> [WORK TASK]: Exact repetition is the task: copy every entry below.
______
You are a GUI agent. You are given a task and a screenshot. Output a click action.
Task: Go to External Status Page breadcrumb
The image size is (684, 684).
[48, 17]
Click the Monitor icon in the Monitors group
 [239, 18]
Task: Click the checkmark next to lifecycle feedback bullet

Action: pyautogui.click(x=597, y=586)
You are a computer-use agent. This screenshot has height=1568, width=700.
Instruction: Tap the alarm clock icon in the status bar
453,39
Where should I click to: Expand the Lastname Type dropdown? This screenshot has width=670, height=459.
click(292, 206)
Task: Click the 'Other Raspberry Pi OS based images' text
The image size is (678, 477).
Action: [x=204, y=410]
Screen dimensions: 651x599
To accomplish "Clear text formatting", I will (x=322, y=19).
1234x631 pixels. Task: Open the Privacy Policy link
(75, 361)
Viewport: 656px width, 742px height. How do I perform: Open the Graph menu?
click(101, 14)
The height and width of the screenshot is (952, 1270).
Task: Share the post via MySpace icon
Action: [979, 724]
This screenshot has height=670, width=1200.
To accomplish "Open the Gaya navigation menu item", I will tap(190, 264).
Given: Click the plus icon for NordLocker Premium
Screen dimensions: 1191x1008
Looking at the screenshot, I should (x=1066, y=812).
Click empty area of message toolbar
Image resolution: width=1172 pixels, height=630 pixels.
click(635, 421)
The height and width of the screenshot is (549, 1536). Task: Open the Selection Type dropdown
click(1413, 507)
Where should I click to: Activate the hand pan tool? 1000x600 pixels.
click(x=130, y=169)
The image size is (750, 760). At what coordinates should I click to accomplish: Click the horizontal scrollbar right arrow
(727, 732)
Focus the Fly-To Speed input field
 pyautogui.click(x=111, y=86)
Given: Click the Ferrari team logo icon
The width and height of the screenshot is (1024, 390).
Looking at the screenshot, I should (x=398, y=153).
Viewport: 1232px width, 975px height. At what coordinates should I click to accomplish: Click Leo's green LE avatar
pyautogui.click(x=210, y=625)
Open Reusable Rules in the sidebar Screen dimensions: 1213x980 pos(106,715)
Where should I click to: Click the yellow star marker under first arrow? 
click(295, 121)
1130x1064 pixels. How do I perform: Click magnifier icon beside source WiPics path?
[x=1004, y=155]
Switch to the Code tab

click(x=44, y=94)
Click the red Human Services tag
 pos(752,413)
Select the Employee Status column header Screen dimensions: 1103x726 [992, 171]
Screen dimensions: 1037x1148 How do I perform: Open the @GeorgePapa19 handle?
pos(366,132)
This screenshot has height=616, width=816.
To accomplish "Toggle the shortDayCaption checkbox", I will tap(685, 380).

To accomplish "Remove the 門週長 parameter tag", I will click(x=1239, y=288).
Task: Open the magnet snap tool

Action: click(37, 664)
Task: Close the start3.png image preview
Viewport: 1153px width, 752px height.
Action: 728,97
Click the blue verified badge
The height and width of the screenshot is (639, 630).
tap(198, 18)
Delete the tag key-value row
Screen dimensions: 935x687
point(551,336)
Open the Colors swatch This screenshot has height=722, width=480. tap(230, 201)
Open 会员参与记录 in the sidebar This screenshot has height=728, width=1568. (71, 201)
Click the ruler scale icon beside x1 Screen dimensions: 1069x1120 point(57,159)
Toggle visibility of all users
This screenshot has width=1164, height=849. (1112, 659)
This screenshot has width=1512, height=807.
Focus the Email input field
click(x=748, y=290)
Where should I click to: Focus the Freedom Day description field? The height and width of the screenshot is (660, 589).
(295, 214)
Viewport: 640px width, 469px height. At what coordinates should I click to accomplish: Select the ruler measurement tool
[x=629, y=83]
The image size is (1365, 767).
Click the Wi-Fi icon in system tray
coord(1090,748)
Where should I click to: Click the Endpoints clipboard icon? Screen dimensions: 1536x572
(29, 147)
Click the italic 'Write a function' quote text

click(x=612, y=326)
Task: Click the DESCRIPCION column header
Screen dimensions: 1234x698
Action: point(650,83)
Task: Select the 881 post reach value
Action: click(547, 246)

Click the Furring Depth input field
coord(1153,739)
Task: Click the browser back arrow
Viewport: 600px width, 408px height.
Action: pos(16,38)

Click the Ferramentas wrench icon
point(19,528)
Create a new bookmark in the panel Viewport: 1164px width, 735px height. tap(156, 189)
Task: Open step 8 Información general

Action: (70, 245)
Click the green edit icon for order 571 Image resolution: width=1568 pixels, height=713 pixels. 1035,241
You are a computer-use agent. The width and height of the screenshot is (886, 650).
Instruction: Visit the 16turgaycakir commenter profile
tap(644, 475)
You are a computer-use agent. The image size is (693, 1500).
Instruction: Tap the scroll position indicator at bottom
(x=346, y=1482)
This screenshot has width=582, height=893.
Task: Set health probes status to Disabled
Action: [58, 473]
______
> [OUTPUT BELOW]:
You are a GUI agent. You are given a task and a screenshot. Output a click action.
Task: Go to External Status Page breadcrumb
The image size is (684, 684).
[48, 17]
Click the Monitor icon in the Monitors group
 [239, 18]
Task: Click the checkmark next to lifecycle feedback bullet

Action: pyautogui.click(x=597, y=586)
You are a computer-use agent. This screenshot has height=1568, width=700.
Instruction: Tap the alarm clock icon in the status bar
453,39
Where should I click to: Expand the Lastname Type dropdown? This screenshot has width=670, height=459.
click(292, 206)
Task: Click the 'Other Raspberry Pi OS based images' text
The image size is (678, 477).
Action: [x=204, y=410]
Screen dimensions: 651x599
To accomplish "Clear text formatting", I will (x=322, y=19).
1234x631 pixels. Task: Open the Privacy Policy link
(75, 361)
Viewport: 656px width, 742px height. How do I perform: Open the Graph menu?
click(101, 14)
The height and width of the screenshot is (952, 1270).
Task: Share the post via MySpace icon
Action: [979, 724]
This screenshot has height=670, width=1200.
To accomplish "Open the Gaya navigation menu item", I will tap(190, 264).
Given: Click the plus icon for NordLocker Premium
Screen dimensions: 1191x1008
Looking at the screenshot, I should (x=1066, y=812).
Click empty area of message toolbar
Image resolution: width=1172 pixels, height=630 pixels.
click(635, 421)
The height and width of the screenshot is (549, 1536). Task: Open the Selection Type dropdown
click(1413, 507)
Where should I click to: Activate the hand pan tool? 1000x600 pixels.
click(x=130, y=169)
The image size is (750, 760). At what coordinates should I click to accomplish: Click the horizontal scrollbar right arrow
(727, 732)
Focus the Fly-To Speed input field
 pyautogui.click(x=111, y=86)
Given: Click the Ferrari team logo icon
The width and height of the screenshot is (1024, 390).
Looking at the screenshot, I should (x=398, y=153).
Viewport: 1232px width, 975px height. At what coordinates should I click to accomplish: Click Leo's green LE avatar
pyautogui.click(x=210, y=625)
Open Reusable Rules in the sidebar Screen dimensions: 1213x980 pos(106,715)
Where should I click to: Click the yellow star marker under first arrow? 
click(295, 121)
1130x1064 pixels. How do I perform: Click magnifier icon beside source WiPics path?
[x=1004, y=155]
Switch to the Code tab

click(x=44, y=94)
Click the red Human Services tag
 pos(752,413)
Select the Employee Status column header Screen dimensions: 1103x726 [992, 171]
Screen dimensions: 1037x1148 How do I perform: Open the @GeorgePapa19 handle?
pos(366,132)
This screenshot has height=616, width=816.
To accomplish "Toggle the shortDayCaption checkbox", I will tap(685, 380).

To accomplish "Remove the 門週長 parameter tag", I will click(x=1239, y=288).
Task: Open the magnet snap tool

Action: click(37, 664)
Task: Close the start3.png image preview
Viewport: 1153px width, 752px height.
Action: 728,97
Click the blue verified badge
The height and width of the screenshot is (639, 630).
tap(198, 18)
Delete the tag key-value row
Screen dimensions: 935x687
point(551,336)
Open the Colors swatch This screenshot has height=722, width=480. tap(230, 201)
Open 会员参与记录 in the sidebar This screenshot has height=728, width=1568. (71, 201)
Click the ruler scale icon beside x1 Screen dimensions: 1069x1120 point(57,159)
Toggle visibility of all users
This screenshot has width=1164, height=849. (1112, 659)
This screenshot has width=1512, height=807.
Focus the Email input field
click(x=748, y=290)
Where should I click to: Focus the Freedom Day description field? The height and width of the screenshot is (660, 589).
(295, 214)
Viewport: 640px width, 469px height. At what coordinates should I click to accomplish: Select the ruler measurement tool
[x=629, y=83]
The image size is (1365, 767).
Click the Wi-Fi icon in system tray
coord(1090,748)
Where should I click to: Click the Endpoints clipboard icon? Screen dimensions: 1536x572
(29, 147)
Click the italic 'Write a function' quote text

click(x=612, y=326)
Task: Click the DESCRIPCION column header
Screen dimensions: 1234x698
Action: point(650,83)
Task: Select the 881 post reach value
Action: click(547, 246)

Click the Furring Depth input field
coord(1153,739)
Task: Click the browser back arrow
Viewport: 600px width, 408px height.
Action: pos(16,38)

Click the Ferramentas wrench icon
point(19,528)
Create a new bookmark in the panel Viewport: 1164px width, 735px height. tap(156, 189)
Task: Open step 8 Información general

Action: (70, 245)
Click the green edit icon for order 571 Image resolution: width=1568 pixels, height=713 pixels. 1035,241
You are a computer-use agent. The width and height of the screenshot is (886, 650).
Instruction: Visit the 16turgaycakir commenter profile
tap(644, 475)
You are a computer-use agent. The image size is (693, 1500).
Instruction: Tap the scroll position indicator at bottom
(x=346, y=1482)
This screenshot has width=582, height=893.
Task: Set health probes status to Disabled
Action: [58, 473]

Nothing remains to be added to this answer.